Het zelfstandig werken geeft de leerkracht speelruimte om individuele of groepshulp te geven en te differentiëren naar instructie. Doordat leerlingen aan hun taak werken kan de daltonleerkracht aan individuele of groepjes leerlingen pre-teaching geven, groepsinstructie, verlengde instructie of minilesjes, al naar gelang de behoeften aan instructie. Vaak laten leerkrachten leerlingen zelfs nadenken over de noodzaak om de instructie te volgen en wordt aan de leerlingen de mogelijkheid geboden om op instructie in te tekenen.
Het zoeken naar zulke effectieve werkwijzen en het reflecteren op de eigen experimenten met als doel deze te verbeteren, past bij de grondhouding van de daltonleerkracht.
De leerkracht
Daltonleerkrachten gaan ervan uit dat leerlingen nieuwsgierig zijn, actief willen zijn en zich willen ontwikkelen.

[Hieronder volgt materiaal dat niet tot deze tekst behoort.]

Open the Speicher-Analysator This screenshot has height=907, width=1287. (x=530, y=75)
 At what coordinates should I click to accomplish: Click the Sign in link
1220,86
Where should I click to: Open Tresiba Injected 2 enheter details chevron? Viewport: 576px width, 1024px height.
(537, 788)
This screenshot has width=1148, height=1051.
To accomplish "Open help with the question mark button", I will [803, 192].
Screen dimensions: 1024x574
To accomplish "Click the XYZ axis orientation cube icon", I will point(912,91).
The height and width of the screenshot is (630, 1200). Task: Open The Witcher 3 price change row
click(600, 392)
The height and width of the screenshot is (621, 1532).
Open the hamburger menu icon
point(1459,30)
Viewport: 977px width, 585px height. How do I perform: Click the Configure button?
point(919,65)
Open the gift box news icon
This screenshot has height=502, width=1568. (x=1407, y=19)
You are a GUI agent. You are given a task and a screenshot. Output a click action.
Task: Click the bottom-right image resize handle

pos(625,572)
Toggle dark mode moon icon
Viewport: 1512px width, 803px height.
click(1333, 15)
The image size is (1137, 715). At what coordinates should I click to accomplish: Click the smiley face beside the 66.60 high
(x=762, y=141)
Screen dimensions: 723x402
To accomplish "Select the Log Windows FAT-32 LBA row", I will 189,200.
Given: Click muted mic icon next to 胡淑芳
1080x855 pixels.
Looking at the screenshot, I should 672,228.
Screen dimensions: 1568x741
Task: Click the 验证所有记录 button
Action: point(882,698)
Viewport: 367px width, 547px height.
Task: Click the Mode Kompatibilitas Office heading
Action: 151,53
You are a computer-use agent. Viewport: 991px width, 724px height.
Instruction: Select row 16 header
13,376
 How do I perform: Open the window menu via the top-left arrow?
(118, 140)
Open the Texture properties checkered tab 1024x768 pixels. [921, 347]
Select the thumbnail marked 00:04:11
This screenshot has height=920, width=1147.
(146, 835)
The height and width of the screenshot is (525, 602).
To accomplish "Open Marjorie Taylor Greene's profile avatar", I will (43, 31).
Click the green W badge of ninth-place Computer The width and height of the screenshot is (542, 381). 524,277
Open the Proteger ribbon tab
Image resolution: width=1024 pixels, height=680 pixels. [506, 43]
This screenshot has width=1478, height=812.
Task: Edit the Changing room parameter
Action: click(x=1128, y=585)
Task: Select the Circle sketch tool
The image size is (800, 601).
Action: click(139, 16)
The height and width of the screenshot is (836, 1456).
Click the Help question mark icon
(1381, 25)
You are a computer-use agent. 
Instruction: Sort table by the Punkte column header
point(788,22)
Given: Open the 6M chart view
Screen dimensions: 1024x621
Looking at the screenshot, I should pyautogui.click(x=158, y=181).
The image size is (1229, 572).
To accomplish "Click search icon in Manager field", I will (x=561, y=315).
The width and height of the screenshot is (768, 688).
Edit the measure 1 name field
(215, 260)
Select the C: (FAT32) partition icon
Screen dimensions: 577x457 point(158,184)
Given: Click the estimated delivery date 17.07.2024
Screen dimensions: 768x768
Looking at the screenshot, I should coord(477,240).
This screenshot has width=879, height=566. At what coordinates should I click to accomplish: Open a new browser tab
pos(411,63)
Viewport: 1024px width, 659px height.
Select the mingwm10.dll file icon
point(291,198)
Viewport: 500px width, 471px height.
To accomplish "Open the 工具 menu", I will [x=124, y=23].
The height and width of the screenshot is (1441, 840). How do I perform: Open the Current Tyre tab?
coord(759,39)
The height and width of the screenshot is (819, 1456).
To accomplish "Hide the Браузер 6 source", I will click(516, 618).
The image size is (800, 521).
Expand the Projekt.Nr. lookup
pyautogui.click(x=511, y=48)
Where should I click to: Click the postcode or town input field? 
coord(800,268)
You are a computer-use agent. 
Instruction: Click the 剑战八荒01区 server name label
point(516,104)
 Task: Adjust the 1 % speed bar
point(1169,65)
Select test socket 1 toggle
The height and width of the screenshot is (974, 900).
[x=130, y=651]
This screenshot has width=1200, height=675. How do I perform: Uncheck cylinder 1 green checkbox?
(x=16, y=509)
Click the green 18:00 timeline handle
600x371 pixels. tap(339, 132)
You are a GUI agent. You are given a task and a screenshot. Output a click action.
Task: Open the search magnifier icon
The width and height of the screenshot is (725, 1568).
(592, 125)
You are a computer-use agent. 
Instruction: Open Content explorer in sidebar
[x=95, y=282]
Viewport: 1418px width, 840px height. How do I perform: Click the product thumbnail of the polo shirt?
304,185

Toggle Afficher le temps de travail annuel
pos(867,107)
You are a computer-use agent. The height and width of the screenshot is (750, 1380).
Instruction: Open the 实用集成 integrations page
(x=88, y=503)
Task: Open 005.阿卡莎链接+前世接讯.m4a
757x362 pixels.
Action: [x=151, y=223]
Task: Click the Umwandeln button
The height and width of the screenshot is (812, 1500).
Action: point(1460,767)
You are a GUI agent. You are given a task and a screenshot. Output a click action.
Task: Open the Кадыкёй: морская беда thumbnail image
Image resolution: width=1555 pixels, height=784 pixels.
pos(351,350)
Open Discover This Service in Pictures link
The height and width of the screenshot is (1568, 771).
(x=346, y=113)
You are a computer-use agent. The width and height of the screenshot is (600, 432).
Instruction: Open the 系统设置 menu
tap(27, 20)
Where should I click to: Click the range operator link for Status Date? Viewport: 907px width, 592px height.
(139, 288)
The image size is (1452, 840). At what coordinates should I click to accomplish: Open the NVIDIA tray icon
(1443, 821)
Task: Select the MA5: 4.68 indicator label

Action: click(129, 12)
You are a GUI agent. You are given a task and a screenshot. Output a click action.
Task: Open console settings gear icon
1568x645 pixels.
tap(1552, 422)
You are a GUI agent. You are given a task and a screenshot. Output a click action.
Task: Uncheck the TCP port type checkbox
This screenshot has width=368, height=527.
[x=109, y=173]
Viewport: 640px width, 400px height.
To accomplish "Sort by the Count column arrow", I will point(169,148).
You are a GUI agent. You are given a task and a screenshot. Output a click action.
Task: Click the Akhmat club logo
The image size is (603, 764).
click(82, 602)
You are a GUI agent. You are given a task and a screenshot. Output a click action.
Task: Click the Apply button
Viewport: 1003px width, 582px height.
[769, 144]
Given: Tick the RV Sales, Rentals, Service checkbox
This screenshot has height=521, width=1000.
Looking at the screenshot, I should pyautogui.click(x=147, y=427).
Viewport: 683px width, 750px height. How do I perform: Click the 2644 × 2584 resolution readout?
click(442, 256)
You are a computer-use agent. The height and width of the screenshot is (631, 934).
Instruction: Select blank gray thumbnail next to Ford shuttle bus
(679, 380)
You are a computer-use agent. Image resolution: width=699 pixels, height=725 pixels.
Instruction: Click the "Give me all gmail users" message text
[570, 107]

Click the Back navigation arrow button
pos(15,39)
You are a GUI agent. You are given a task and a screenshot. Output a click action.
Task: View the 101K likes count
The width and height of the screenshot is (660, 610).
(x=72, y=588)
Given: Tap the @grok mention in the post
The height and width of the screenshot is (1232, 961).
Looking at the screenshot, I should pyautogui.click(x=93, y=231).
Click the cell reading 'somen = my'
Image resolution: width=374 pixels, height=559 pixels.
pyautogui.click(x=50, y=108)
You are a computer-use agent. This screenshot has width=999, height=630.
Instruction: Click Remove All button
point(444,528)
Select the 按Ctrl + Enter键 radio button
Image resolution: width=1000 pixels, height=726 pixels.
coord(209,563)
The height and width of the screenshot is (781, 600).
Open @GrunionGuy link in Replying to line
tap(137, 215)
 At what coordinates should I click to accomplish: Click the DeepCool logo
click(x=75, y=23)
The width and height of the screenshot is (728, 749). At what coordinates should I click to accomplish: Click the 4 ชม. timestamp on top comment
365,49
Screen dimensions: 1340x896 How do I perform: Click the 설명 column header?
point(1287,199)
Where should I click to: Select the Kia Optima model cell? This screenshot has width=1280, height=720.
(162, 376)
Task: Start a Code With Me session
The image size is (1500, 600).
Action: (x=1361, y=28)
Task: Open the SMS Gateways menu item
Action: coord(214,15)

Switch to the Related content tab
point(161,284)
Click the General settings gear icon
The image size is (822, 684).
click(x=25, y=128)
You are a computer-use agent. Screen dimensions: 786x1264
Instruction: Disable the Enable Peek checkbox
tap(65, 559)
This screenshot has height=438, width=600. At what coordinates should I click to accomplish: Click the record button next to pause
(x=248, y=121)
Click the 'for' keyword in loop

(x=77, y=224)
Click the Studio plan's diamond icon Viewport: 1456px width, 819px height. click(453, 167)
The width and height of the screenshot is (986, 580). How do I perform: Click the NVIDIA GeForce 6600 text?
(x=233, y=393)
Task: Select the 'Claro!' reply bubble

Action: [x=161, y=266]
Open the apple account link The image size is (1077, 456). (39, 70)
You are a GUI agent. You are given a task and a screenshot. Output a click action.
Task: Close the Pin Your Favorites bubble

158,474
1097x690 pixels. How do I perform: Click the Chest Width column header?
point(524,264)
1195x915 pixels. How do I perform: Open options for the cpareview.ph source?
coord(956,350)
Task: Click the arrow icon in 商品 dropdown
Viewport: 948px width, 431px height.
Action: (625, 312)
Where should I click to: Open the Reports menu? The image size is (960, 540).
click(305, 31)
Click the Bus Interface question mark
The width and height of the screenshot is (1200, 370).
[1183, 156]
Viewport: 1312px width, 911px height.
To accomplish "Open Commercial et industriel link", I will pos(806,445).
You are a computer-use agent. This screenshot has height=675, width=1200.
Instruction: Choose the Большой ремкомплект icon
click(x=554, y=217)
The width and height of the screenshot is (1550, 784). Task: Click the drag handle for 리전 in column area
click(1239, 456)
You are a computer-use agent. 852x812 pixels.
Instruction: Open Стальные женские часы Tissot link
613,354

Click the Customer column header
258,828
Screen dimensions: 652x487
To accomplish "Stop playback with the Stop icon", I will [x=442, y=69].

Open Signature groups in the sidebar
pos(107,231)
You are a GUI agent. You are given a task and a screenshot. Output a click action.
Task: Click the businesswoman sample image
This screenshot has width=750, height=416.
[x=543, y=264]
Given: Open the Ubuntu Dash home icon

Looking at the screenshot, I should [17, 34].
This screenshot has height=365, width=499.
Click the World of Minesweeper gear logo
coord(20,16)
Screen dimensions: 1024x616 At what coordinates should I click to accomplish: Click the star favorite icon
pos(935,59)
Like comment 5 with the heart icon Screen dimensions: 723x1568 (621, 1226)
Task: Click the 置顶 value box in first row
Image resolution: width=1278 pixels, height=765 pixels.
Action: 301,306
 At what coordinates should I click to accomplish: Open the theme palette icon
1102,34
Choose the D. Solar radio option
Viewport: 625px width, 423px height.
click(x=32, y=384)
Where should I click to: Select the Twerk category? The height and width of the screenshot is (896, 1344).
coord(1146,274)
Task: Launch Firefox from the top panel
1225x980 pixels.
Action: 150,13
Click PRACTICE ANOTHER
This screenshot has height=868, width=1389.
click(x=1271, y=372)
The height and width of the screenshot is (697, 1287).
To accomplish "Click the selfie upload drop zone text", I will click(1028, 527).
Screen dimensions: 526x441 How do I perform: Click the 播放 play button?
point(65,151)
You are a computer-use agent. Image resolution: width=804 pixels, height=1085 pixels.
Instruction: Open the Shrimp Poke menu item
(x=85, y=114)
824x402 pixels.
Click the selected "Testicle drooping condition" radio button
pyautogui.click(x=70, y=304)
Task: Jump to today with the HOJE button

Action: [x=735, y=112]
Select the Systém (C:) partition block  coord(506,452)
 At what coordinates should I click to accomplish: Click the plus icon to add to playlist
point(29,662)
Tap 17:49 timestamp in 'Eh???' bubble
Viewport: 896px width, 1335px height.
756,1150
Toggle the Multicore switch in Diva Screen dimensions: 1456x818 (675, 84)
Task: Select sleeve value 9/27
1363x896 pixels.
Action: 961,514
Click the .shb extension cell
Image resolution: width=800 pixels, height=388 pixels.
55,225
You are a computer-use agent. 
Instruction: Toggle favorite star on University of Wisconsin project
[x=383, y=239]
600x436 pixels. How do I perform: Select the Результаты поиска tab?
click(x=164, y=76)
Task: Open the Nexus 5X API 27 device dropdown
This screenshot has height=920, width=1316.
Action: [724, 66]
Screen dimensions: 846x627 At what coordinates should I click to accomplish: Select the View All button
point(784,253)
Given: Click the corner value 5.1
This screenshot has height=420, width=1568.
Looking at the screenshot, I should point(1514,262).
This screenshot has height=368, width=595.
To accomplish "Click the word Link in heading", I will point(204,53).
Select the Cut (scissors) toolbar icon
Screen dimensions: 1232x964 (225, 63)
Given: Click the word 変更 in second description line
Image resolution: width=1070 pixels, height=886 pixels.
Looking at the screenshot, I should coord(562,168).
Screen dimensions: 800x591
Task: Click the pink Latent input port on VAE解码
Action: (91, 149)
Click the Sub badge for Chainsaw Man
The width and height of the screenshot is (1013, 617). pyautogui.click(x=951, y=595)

Het maakt, volgens Parkhurst, niet eens zo zeer uit wat er onderwezen wordt. ‘Children do like to learn,’ zegt ze. Althans, als het anders mag dan stil zitten en luisteren en als het anders mag dan van alles uit je hoofd leren en op je beurt wachten voor een overhoring. Als aan die voorwaarden voldaan wordt, is leren voor kinderen even natuurlijk als ademhalen.
Parkhurst vraagt om een verandering in hoe er onderwezen wordt, waarbij de taak een essentiële rol speelt. Die moet motiverend zijn en het leren voor de leerling net zo leuk maken als spelen. Ze waarschuwt de leerkracht: ‘Stay out of the way of the child!’ Maak een taak die uitdagend en aansprekend is met interessante, betekenisvolle en functionele opdrachten, maar laat vervolgens die taak het werk doen.
Al weten we uit ondervinding dat niet altijd al het taakwerk voor alle leerlingen even interessant is, een kenmerk van het daltononderwijs is wel de optimistische overtuiging dat het in vrijheid en naar eigen inzicht mogen werken aan een leuke, interessante taak een grotere garantie op goede prestaties biedt, dan het werken voor de aandacht, complimentjes en de beloningen van de leerkracht.